[Opening RECORDS FOR THIS TASK section]

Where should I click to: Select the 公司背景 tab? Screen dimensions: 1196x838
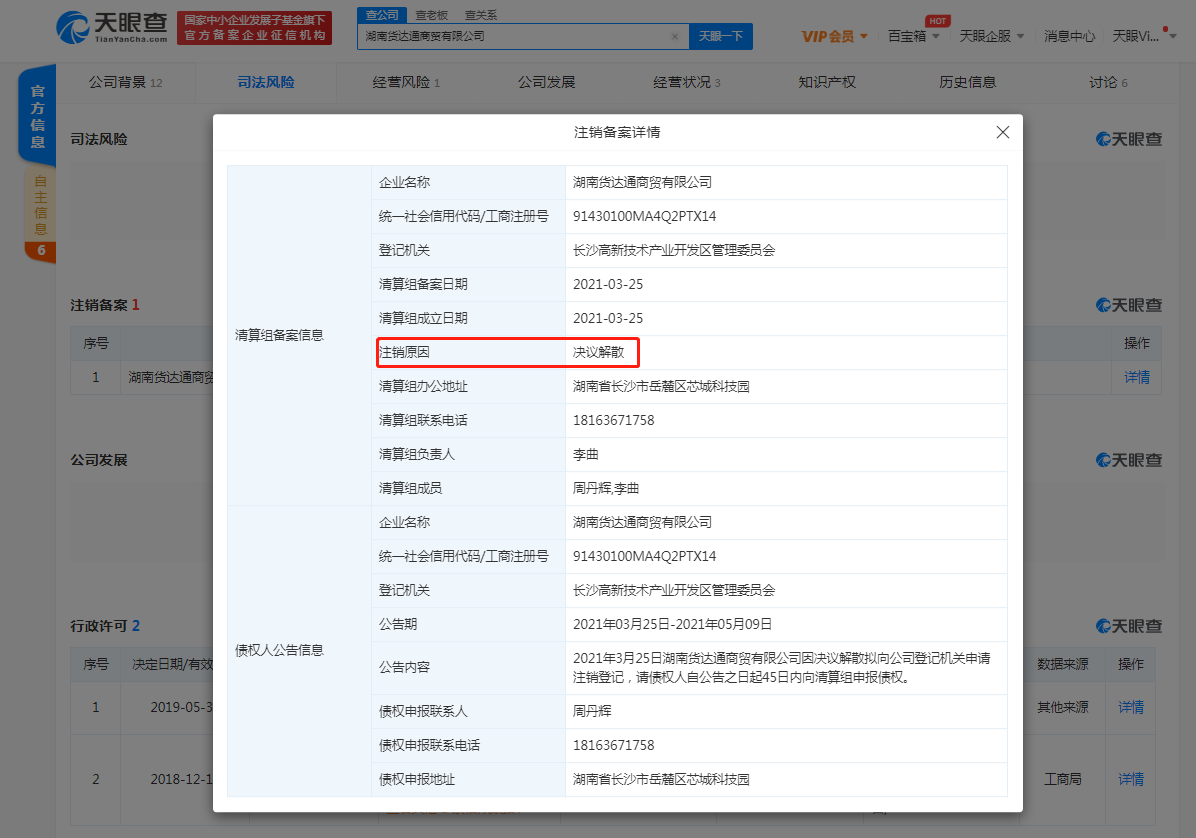tap(124, 82)
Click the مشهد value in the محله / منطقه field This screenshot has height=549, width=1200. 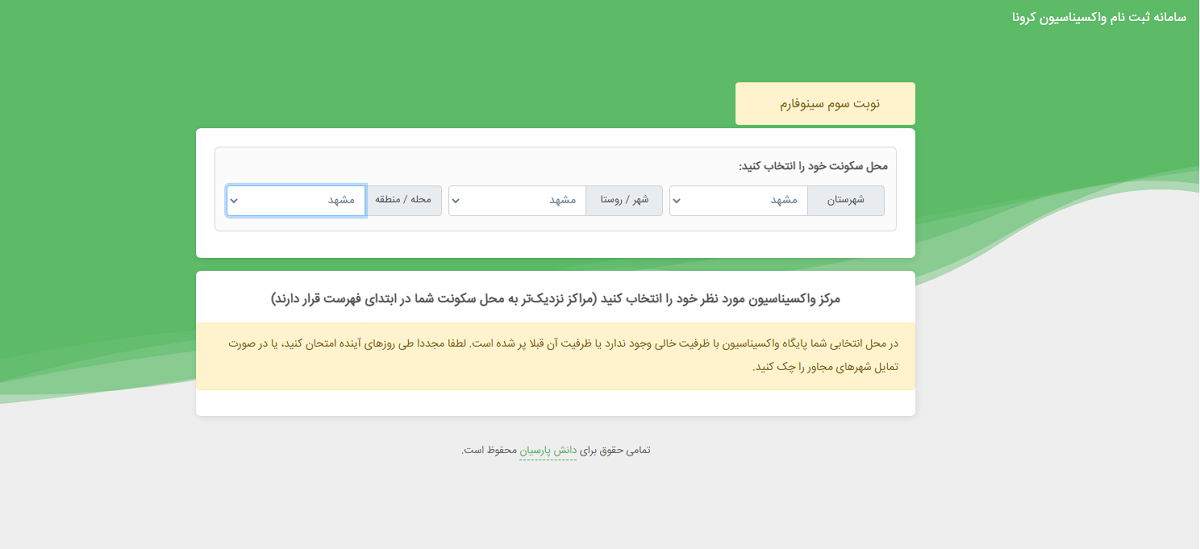342,200
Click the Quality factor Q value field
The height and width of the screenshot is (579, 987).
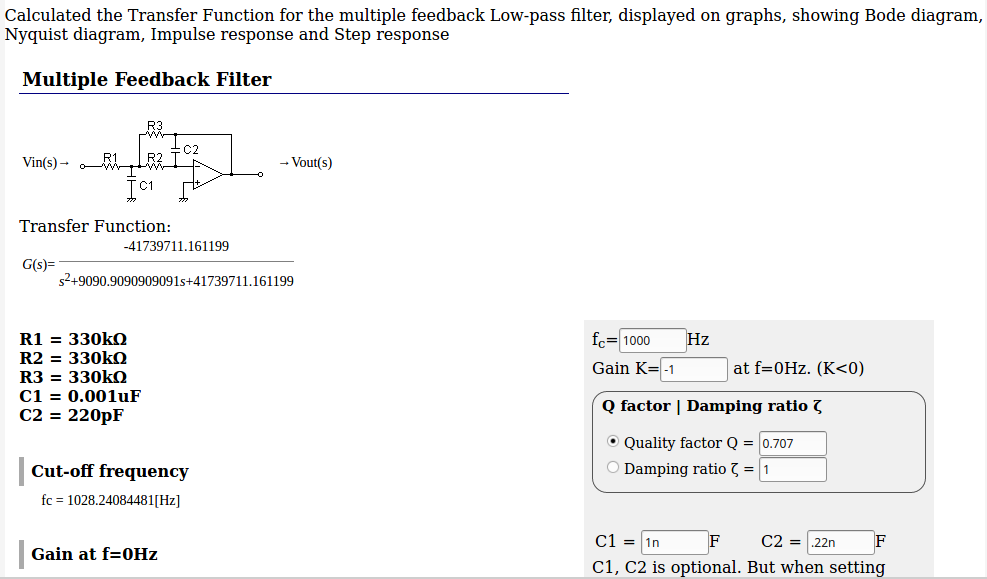tap(792, 443)
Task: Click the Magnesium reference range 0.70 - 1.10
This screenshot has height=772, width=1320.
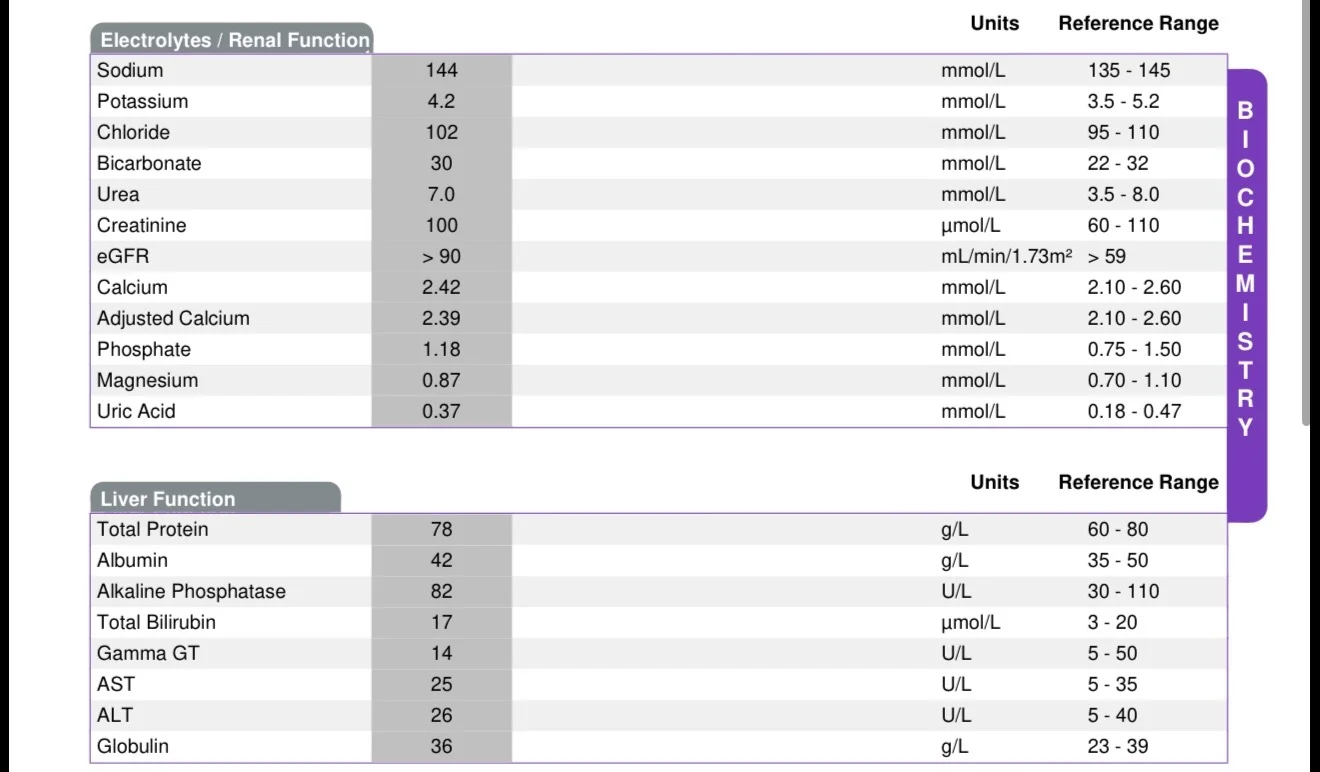Action: [x=1134, y=380]
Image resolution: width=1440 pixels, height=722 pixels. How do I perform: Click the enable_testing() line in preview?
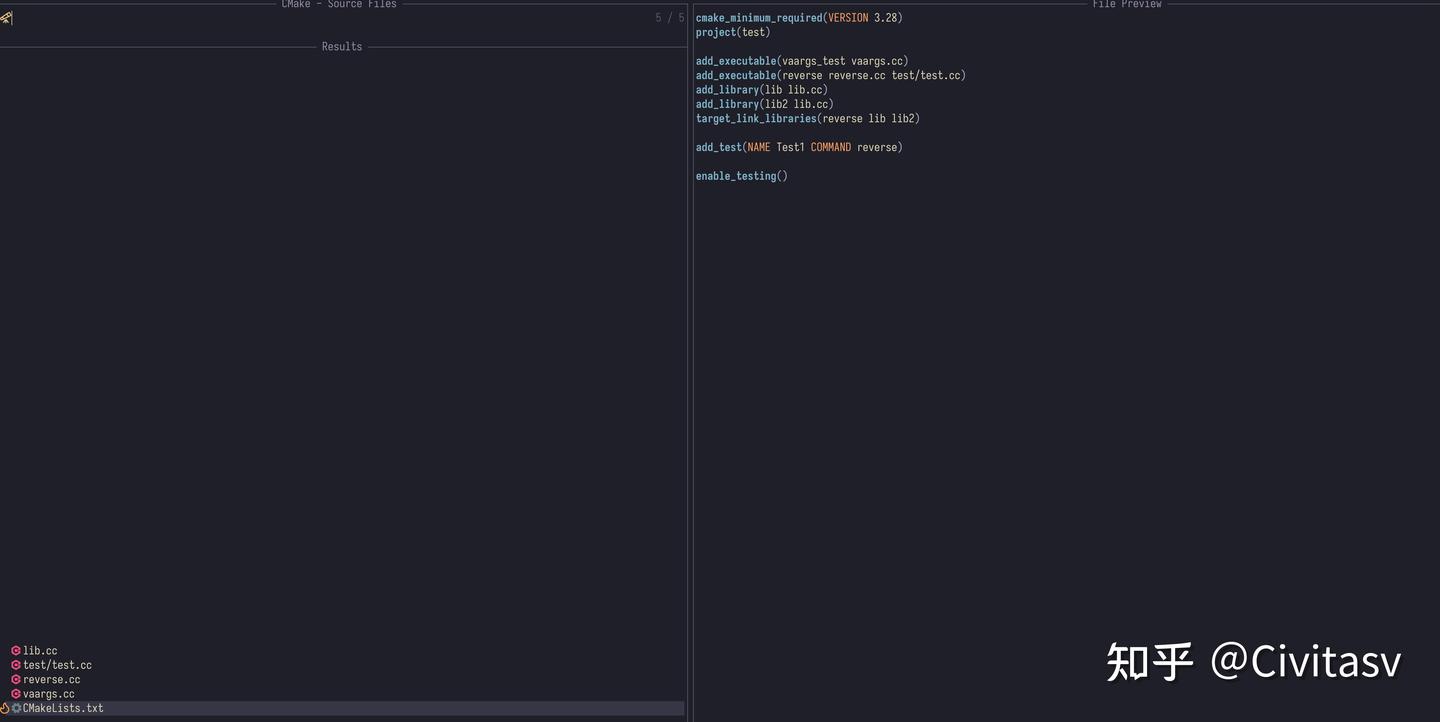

[Closing RECORDS FOR THIS TASK section]

» THE PROBLEM
Retype verbatim only the lines beginning with the line that contains "Task: Click the" and ending with the last line of the listing above; pictures are to be excluded.

» EXERCISE OUTPUT
Task: Click the Magnesium reference range 0.70 - 1.10
This screenshot has height=772, width=1320.
Action: [x=1134, y=380]
Image resolution: width=1440 pixels, height=722 pixels. How do I perform: Click the enable_testing() line in preview?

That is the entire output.